*Source material*.
---

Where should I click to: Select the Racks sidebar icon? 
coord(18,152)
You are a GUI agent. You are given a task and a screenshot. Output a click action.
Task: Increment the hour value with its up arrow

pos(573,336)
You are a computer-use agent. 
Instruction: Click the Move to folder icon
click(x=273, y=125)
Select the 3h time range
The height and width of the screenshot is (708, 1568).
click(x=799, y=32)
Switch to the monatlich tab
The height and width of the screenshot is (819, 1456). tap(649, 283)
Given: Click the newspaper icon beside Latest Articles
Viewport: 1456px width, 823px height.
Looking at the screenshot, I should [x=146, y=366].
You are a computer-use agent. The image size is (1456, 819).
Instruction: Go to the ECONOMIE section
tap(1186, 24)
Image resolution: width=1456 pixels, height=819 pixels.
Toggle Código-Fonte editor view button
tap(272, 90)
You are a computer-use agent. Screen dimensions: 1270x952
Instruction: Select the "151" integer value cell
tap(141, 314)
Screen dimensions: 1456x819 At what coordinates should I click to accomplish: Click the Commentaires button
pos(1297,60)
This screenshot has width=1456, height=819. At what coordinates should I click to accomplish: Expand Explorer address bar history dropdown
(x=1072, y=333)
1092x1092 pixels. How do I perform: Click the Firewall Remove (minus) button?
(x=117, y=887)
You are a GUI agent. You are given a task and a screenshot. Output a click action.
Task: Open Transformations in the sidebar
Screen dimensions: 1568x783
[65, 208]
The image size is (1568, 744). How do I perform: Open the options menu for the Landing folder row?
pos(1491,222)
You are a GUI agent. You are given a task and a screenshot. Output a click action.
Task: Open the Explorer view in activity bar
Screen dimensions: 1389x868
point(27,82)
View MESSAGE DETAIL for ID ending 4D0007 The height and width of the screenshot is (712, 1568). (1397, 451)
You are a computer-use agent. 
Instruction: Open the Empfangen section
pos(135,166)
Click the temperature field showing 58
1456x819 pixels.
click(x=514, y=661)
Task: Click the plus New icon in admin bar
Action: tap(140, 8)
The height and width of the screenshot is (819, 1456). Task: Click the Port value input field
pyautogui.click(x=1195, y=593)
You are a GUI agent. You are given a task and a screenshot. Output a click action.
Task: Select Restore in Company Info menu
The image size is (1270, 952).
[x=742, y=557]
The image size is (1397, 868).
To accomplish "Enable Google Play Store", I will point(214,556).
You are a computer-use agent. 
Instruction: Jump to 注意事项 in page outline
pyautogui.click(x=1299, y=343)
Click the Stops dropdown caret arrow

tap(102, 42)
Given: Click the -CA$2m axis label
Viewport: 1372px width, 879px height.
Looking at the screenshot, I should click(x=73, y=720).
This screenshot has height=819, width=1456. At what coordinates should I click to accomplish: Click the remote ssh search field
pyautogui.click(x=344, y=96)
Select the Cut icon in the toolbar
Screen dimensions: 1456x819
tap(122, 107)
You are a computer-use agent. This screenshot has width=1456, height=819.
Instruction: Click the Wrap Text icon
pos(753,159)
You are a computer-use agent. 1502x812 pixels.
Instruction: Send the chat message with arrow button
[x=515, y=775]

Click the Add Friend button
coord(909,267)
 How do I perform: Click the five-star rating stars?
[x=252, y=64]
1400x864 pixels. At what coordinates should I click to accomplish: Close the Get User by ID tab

---

*Your instructions*. Print exactly the stretch of lines beginning with the one that holds "How do I perform: Click the five-star" and ending at the last line above.

*Task result*.
 How do I perform: Click the five-star rating stars?
[x=252, y=64]
1400x864 pixels. At what coordinates should I click to accomplish: Close the Get User by ID tab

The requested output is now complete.